■ WHAT THIS TASK INVOLVES ■
Update the listing from the line with "National SARE (371, 2192)" to the line with "Project Products" by changing "Northeast" to "Southern" and keeping everything else the same. Return only those lines.

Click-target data

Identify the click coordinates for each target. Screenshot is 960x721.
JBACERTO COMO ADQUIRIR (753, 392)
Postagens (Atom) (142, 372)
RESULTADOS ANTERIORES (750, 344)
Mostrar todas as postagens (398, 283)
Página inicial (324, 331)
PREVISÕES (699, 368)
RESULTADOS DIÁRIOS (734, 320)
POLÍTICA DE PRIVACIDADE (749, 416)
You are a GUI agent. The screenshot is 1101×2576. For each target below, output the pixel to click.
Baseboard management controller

* * *

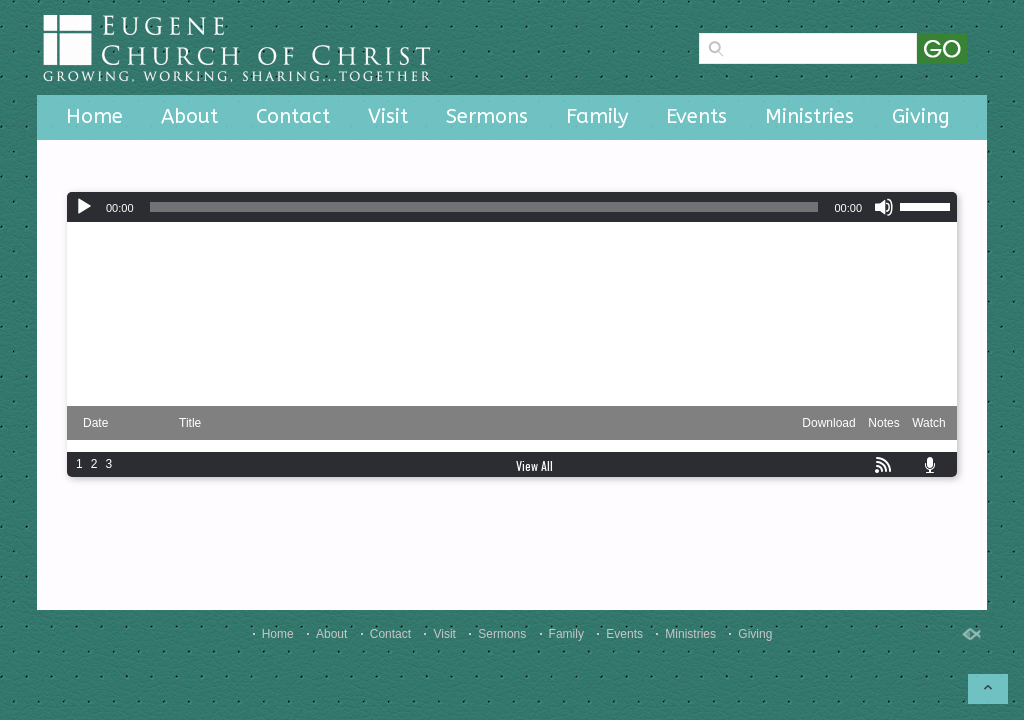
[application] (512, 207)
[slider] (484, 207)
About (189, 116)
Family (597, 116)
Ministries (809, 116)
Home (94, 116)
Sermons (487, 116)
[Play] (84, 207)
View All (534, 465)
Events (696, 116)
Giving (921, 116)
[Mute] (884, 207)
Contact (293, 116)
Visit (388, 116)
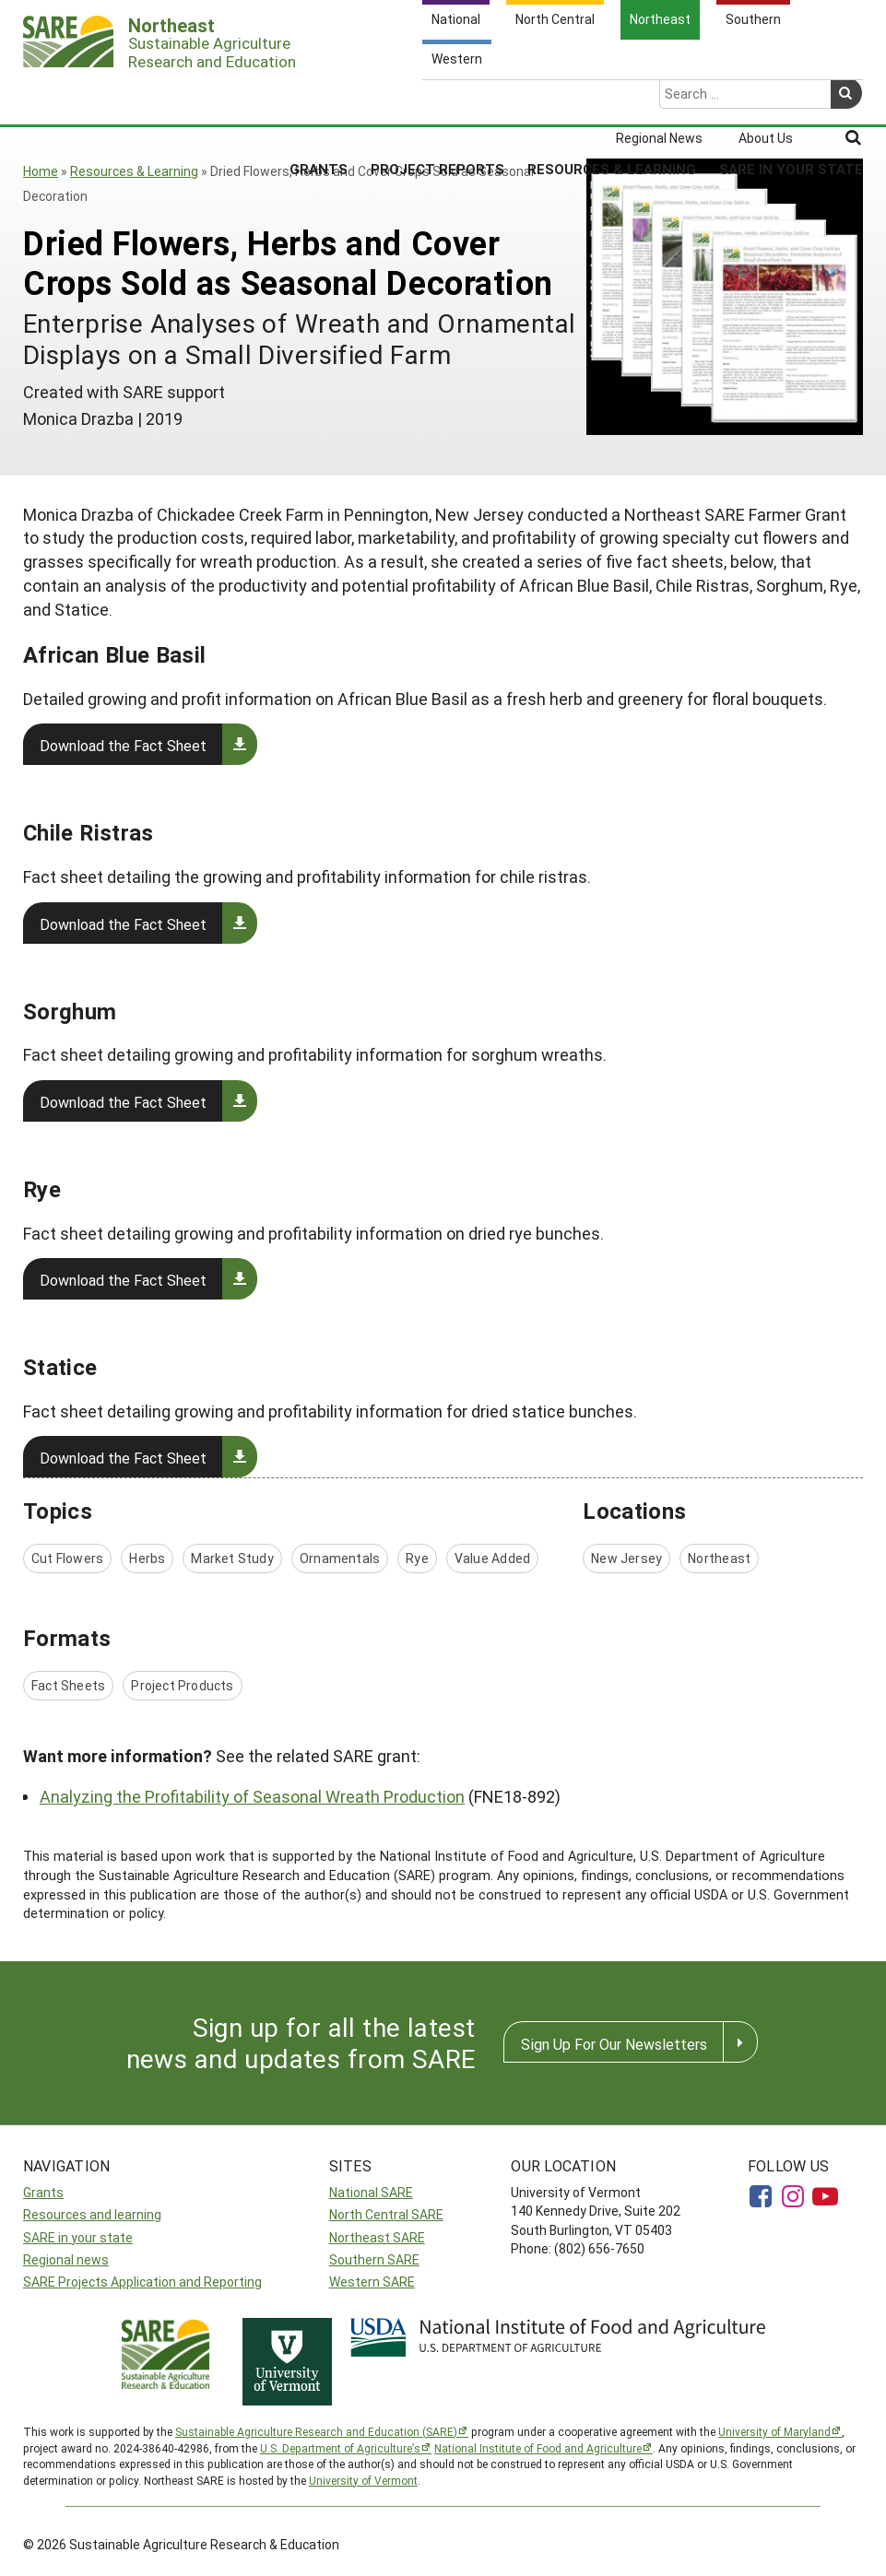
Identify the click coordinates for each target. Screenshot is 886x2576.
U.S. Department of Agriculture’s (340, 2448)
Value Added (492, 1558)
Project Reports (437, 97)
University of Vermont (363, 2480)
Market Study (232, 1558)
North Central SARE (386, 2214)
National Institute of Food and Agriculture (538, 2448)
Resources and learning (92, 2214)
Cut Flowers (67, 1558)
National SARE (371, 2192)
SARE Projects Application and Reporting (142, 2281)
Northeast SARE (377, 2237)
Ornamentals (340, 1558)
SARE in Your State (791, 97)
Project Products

■ RESULT ■
National SARE (371, 2192)
SARE Projects Application and Reporting (142, 2281)
Southern SARE (377, 2237)
Ornamentals (340, 1558)
SARE in Your State (791, 97)
Project Products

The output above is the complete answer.